---------- Records shown
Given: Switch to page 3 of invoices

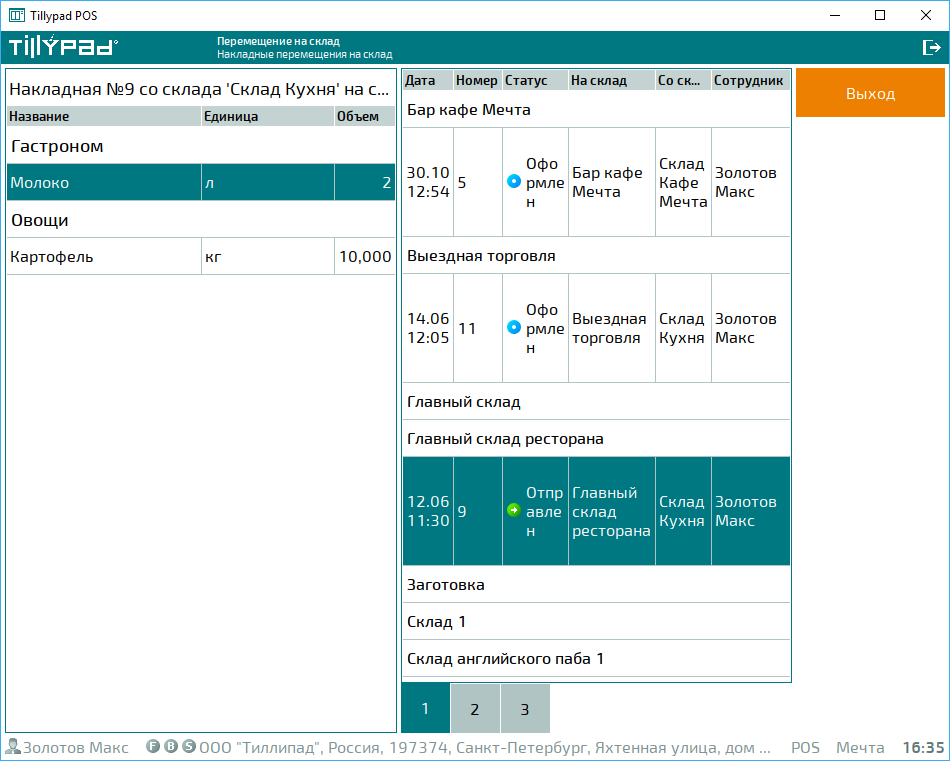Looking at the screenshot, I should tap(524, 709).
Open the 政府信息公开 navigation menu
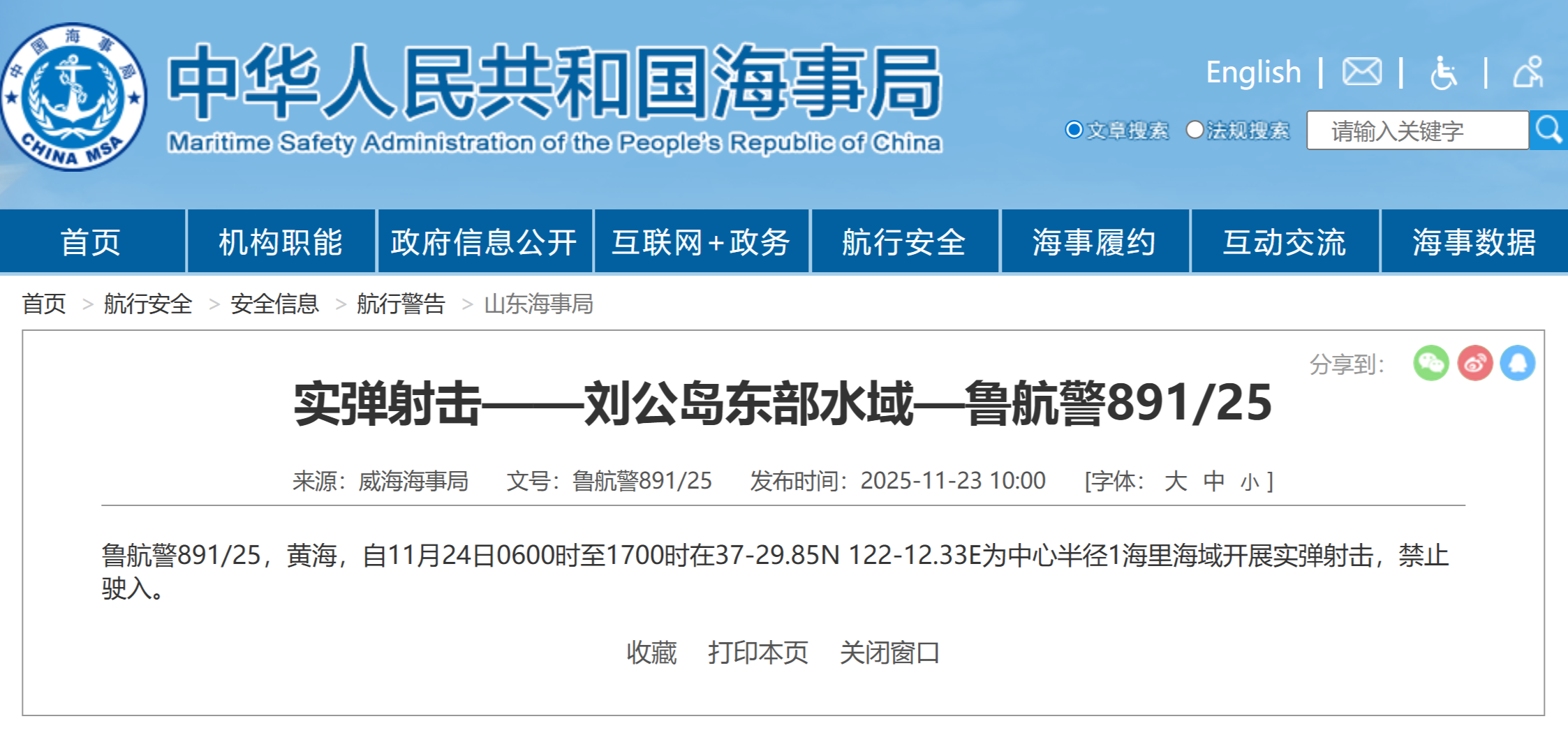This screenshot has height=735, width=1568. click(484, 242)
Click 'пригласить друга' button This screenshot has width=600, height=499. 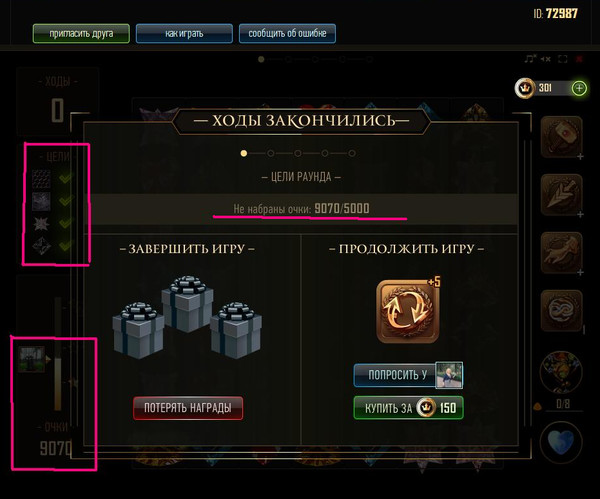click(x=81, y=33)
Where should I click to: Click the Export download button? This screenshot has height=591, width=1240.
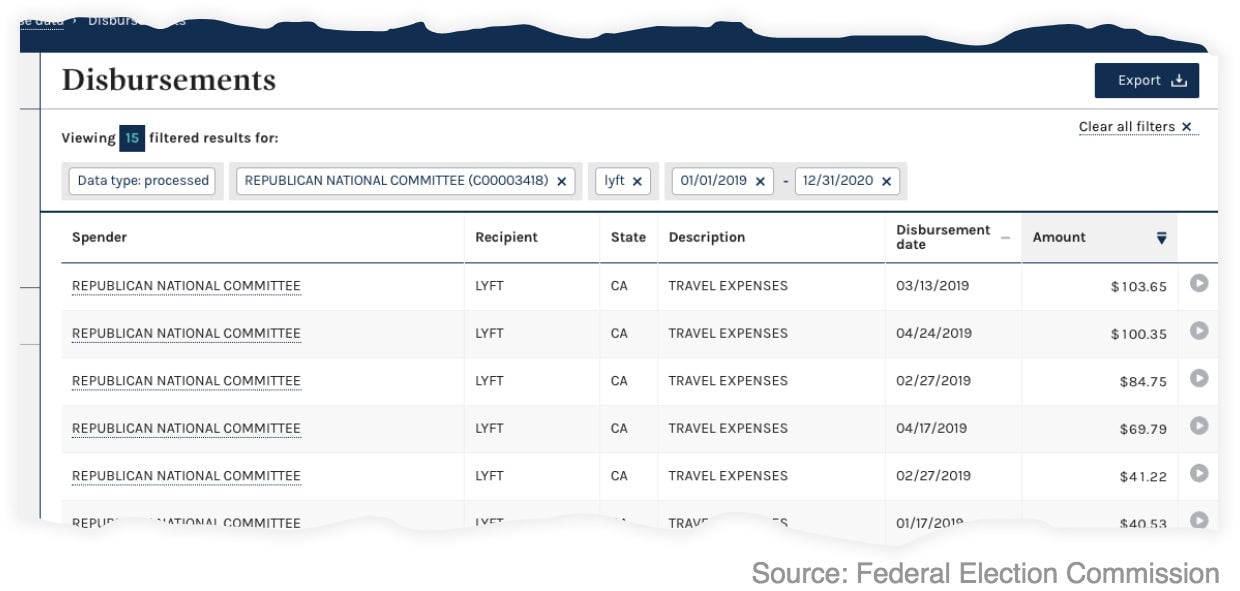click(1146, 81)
--------------------
---------- Records shown
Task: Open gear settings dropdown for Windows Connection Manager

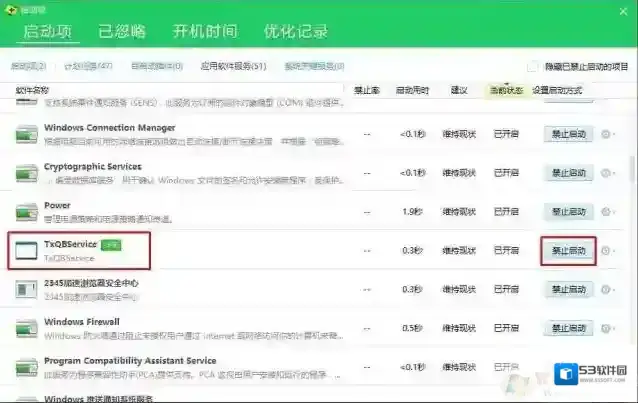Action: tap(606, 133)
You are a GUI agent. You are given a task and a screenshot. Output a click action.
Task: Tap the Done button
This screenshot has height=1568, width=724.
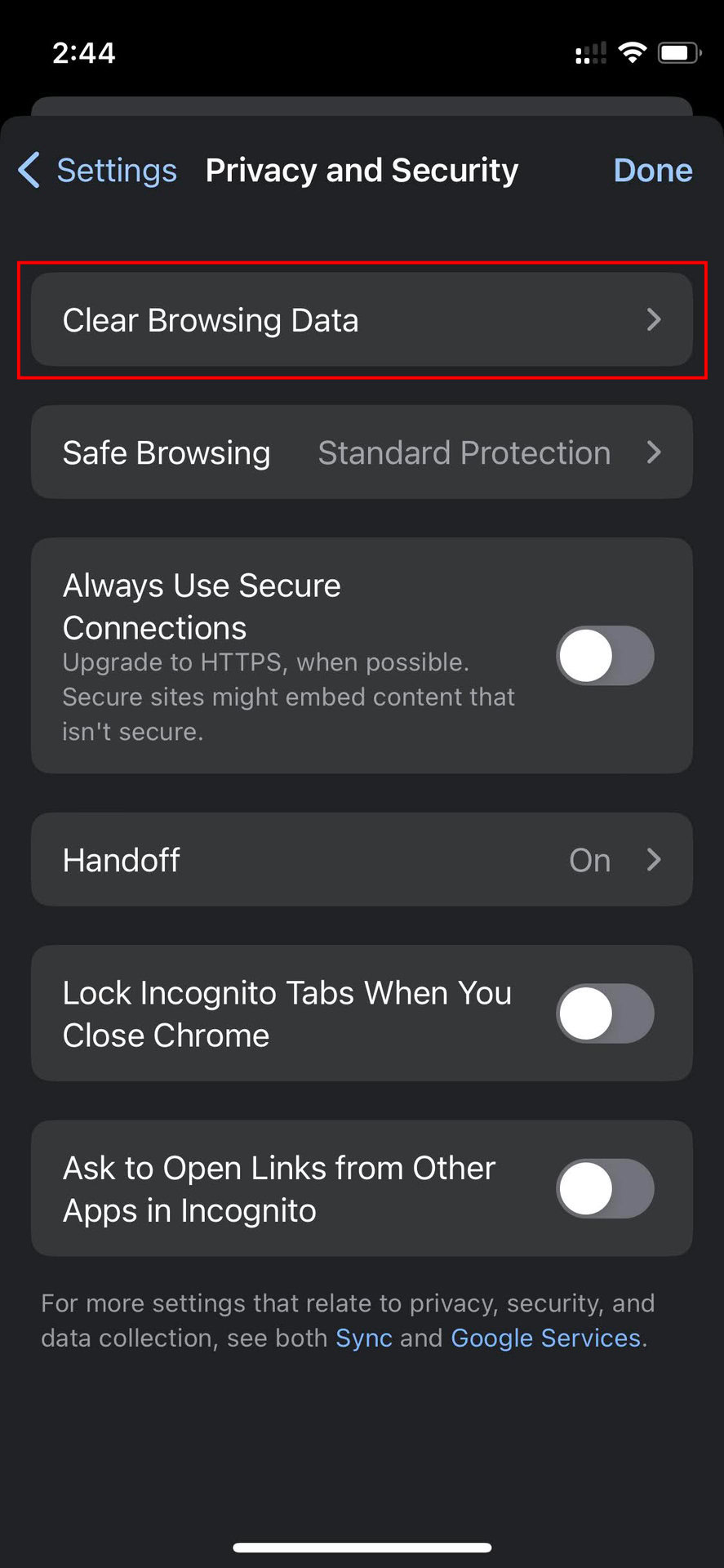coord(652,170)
--------------------
**What is expected**
Render the data in the stretch from the line containing "You are a GUI" through the line containing "coord(652,170)" as a two-column CSV with the columns input and output. Give one row for each input and its output, put each value in a single quoted field with line breaks replaced by spaces, and leave out the pictures.

**Task solution**
input,output
"You are a GUI agent. You are given a task and a screenshot. Output a click action. Task: Tap the Done button This screenshot has height=1568, width=724.","coord(652,170)"